Area sportsman Al Dale said he recalls Bue as an “avid sportsman” and appreciates the legacy he’s leaving behind.
“He did a lot of stuff with wildlife and all of that,” said Dale, who is a board member for the Southwest Minnesota chapter of Pheasants Forever and the Buffalo Ridge Gobblers. “I think it’s very awesome. (Bue-tiful Acres WMA) is a tremendous asset to the whole community and area as far as sportsmen go.”
As one of the 12 original area game managers, Krueger said Bue was a pioneer in the field.
“Those first 12 game managers in the state were called the 12 Apostles,” she said. “They were sent across the state in different sections. Jerry was based in Marshall, but he covered a lot of area. They kind of had to learn things on their own, so that was pretty cool.”
Krueger said Bue pioneered a lot of the different DNR surveys.
“He was the first one to come up with a method of trapping and banding ducks,” Krueger said. “He got to do quite a few things, including aerial surveys up north. He did a lot of flying — documenting wetlands and wildlife — so he got to see a lot of the Minnesota landscape.”
Bue was also the first one to confirm mountain lion tracks in the area.
“In his long life, Jerry saw a lot of changes over time,” Krueger said. “He was real observant.
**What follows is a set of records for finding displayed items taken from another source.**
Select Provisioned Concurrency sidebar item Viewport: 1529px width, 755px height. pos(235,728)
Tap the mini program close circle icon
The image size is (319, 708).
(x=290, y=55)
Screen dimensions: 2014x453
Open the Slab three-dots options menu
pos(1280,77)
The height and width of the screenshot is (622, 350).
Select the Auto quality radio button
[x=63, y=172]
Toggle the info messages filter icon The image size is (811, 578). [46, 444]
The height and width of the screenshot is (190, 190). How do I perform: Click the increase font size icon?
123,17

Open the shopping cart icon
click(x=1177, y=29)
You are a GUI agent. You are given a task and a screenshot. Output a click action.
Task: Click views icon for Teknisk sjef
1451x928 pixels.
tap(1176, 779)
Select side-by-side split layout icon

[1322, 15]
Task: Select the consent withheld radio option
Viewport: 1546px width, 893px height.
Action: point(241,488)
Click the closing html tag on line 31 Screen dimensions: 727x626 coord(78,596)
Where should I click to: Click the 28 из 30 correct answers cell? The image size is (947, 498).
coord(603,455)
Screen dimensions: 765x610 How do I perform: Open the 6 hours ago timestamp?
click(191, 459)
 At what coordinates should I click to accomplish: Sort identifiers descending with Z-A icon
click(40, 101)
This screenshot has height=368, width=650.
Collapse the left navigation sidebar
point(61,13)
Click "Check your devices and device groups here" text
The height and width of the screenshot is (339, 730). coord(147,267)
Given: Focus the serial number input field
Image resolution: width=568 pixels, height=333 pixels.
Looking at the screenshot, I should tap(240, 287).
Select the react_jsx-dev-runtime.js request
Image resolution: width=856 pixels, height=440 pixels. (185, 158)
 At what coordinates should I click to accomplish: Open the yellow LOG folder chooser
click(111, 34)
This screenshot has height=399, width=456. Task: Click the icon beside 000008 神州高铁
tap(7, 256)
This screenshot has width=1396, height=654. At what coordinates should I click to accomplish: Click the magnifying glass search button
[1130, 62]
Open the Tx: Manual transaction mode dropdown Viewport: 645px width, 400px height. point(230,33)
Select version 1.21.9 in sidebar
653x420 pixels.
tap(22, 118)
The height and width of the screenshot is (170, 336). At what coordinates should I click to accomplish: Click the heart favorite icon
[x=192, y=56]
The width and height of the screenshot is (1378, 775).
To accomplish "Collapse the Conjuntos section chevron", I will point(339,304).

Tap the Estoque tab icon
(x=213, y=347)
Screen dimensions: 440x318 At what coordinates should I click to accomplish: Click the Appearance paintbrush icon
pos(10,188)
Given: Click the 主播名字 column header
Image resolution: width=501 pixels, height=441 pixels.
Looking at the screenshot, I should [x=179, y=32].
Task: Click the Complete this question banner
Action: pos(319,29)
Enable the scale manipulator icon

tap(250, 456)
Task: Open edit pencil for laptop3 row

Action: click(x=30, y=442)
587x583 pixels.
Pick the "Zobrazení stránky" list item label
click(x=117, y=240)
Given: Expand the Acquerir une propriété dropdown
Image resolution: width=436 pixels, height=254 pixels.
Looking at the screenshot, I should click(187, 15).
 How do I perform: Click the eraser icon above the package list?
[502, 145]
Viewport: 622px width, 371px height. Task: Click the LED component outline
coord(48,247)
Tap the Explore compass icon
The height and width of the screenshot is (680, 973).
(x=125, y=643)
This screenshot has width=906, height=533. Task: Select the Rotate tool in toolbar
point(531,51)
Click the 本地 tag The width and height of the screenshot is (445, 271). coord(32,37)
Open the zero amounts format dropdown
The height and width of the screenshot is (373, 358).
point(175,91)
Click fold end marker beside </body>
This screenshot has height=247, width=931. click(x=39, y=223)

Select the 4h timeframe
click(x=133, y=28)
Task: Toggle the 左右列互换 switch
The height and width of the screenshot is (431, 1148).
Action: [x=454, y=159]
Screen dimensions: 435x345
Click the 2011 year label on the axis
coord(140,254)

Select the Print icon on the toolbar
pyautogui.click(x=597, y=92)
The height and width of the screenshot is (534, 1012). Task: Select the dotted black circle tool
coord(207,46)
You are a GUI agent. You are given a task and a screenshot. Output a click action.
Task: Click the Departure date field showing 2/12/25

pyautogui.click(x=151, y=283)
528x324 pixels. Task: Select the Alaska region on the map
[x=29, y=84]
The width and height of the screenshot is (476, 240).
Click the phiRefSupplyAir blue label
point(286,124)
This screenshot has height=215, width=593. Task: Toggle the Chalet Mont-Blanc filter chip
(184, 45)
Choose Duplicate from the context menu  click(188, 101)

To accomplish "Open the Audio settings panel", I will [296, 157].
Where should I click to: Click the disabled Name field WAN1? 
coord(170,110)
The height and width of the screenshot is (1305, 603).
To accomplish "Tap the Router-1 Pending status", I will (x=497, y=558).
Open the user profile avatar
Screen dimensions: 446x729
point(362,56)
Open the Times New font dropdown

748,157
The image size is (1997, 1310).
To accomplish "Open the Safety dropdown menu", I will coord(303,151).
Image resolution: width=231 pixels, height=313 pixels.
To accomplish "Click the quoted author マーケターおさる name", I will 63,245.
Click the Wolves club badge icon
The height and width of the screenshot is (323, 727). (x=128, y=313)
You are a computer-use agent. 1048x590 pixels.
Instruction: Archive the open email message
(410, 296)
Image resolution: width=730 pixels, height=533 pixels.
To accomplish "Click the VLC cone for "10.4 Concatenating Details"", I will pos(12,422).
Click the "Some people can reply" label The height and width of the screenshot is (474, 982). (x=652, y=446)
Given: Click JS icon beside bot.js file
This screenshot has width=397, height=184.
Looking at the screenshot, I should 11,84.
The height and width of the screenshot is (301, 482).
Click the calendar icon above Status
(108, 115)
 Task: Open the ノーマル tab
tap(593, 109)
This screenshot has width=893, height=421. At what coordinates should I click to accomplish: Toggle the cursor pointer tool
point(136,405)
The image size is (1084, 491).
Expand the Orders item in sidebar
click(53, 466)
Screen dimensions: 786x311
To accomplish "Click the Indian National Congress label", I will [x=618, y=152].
When he was the game manager, he was the first to confirm mountain lion tracks in Ghent back in the 50s. He did plaster casts of the footprints and then sent if off to Washington, I think, to confirm. So they were moving through the area back in the day.”
Krueger said she’ll sincerely miss the conversations with Bue.
“It was really cool when I first came to Marshall,” she said. “(Jerry) was still living at home and he’d tell us stories of days back. That was pretty neat. Even after he had a stroke, he’d visit. His kids would bring him in by.”
The last time she interacted with Bue was before Christmas.
“He was still sharp and liked getting out,” Krueger said. “He always liked keeping tabs on what was happening around here.”
All four of Bue’s sons — Brian, Doug, Fred and Robert — live in Alaska and daughter Bridget Ahmed resides in Savage, a suburb of Minneapolis, but reportedly visited their dad often at Avera Morningside Heights Care Center, where he spent the last five years.
“None of the kids live around here, but they’d visit often,” Krueger said. “There was usually one with him most of the time. It was nice that they still had the house in town where they could stay. They’re a great family.”
Bue was born Aug. 4, 1925, near Clinton, Wisconsin. He grew up on a small farm and attended school in a one-room schoolhouse. Later, he graduated as valedictorian of his high school class. At the age of 18, Bue enlisted in the U.S. Navy and was accepted into a special program for Navy pilots. He received his wings and commission just as World War II ended.
Bue then enrolled at the University of Minnesota, where he earned a degree in wildlife management and started his career in Marshall. Soon after, Bue met Francile DeReu at a wildlife feed. The couple married in July 1953 and raised five children. The couple celebrated 56 years together before Francile died in 2009.
Jerry Bue enjoyed various outdoor activities, including hunting, fishing and trapping. Along with sharing stories, gardening and playing cards with family, he also spent a lot of time educating others on the importance of preserving resources in Minnesota and beyond.
“The only reason that the land acquisition happened is because Jerry and the family donated land for Bue-tiful Acres, Krueger said. “That’s why we wanted to recognize the family. It was a really hot day for the dedication as I recall, but I’m glad we got that done. It was great he got to see that happen.”